- _Stored items from a collection_

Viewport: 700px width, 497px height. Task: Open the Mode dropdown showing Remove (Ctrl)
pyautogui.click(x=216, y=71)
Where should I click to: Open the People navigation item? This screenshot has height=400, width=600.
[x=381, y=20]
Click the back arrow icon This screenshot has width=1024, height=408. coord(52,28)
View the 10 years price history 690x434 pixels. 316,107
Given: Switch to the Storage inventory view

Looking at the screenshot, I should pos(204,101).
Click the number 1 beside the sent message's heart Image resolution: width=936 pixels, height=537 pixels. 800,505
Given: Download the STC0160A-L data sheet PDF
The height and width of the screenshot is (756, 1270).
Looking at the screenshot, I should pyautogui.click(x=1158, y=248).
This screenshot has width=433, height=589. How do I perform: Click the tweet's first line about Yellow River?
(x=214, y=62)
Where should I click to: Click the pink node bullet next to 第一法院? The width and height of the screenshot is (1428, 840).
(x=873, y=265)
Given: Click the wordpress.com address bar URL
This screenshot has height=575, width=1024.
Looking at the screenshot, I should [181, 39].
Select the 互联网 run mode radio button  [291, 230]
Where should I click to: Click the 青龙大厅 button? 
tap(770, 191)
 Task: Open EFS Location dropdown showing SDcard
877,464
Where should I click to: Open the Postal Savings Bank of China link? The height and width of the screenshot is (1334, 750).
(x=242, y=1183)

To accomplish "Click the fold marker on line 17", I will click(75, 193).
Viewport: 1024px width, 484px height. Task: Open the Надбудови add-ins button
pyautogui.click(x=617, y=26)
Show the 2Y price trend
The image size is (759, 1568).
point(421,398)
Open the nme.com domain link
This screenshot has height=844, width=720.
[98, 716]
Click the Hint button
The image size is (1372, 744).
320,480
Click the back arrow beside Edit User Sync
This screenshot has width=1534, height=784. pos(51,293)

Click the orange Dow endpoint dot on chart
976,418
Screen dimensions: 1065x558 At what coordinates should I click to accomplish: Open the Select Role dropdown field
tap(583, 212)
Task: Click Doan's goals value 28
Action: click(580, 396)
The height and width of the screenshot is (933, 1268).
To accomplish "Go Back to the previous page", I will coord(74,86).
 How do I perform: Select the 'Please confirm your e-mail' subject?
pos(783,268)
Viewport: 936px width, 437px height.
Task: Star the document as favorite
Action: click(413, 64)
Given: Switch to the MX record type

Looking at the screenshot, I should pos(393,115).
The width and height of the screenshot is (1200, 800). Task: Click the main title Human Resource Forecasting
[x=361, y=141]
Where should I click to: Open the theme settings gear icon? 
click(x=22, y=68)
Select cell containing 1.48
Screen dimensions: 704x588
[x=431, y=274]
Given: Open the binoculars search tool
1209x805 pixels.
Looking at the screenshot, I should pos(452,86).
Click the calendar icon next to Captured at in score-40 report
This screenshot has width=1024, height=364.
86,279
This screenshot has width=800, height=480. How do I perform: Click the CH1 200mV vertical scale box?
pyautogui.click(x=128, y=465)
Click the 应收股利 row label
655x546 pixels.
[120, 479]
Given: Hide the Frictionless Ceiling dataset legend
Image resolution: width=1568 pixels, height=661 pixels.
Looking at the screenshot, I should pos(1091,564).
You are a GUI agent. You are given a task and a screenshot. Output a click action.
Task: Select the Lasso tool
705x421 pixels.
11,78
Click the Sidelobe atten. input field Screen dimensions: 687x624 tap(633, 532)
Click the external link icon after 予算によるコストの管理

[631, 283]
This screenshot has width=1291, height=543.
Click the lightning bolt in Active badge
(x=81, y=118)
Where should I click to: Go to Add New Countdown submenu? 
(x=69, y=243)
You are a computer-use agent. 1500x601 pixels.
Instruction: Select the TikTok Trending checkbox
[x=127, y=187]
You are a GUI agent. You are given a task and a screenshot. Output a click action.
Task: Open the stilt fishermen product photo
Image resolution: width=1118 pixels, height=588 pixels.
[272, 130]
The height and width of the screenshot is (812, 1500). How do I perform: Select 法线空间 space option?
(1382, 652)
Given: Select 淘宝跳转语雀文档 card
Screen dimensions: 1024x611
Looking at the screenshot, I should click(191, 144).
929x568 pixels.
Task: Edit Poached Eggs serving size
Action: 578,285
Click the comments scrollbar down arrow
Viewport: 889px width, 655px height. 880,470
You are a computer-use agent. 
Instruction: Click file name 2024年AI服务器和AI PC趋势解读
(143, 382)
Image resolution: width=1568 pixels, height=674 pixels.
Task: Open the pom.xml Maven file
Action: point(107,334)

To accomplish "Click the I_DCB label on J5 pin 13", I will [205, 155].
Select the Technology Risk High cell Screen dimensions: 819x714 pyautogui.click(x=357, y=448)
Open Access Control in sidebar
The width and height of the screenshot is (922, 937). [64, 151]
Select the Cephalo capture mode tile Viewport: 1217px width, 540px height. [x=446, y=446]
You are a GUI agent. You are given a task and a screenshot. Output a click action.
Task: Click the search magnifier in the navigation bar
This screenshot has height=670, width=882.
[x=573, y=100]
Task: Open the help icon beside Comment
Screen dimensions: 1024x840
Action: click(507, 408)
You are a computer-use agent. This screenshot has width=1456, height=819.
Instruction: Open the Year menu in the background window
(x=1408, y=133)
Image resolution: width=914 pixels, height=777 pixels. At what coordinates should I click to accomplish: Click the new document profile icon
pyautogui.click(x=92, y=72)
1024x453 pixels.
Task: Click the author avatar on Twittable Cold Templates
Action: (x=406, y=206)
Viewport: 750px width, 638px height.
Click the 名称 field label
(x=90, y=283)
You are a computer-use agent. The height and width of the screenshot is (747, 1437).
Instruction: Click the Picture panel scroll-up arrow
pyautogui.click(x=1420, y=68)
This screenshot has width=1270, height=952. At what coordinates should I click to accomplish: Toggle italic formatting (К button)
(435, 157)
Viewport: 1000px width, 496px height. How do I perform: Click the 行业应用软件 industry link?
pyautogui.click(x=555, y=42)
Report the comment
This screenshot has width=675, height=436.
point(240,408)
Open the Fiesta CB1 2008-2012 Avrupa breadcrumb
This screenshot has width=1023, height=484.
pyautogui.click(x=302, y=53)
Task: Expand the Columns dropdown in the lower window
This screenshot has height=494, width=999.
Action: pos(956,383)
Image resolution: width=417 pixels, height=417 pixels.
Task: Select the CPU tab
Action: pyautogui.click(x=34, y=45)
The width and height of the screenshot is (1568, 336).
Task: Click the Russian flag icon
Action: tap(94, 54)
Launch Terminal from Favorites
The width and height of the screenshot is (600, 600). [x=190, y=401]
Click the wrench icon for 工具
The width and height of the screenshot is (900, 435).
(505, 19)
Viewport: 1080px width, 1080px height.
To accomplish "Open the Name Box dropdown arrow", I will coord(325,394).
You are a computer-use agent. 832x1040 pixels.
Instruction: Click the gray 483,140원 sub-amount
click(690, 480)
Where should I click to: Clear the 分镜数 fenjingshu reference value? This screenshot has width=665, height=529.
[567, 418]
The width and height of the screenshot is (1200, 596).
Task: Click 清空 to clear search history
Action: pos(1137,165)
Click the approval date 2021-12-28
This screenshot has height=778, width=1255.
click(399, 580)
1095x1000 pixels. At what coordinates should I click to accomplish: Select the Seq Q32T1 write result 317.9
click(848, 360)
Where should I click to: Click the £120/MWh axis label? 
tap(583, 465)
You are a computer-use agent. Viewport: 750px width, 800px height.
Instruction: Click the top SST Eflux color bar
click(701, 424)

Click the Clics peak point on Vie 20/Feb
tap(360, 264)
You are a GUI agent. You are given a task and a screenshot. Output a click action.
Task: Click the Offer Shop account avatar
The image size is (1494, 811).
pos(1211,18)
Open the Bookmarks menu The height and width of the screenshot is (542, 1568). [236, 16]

- _Exercise instructions_
"will" is the string to look for; please copy every line of the records above where it appears.

- _Answer to this problem_
To accomplish "Click the fold marker on line 17", I will click(75, 193).
To accomplish "Go Back to the previous page", I will coord(74,86).
To accomplish "Click the I_DCB label on J5 pin 13", I will [205, 155].
To accomplish "Open the Name Box dropdown arrow", I will coord(325,394).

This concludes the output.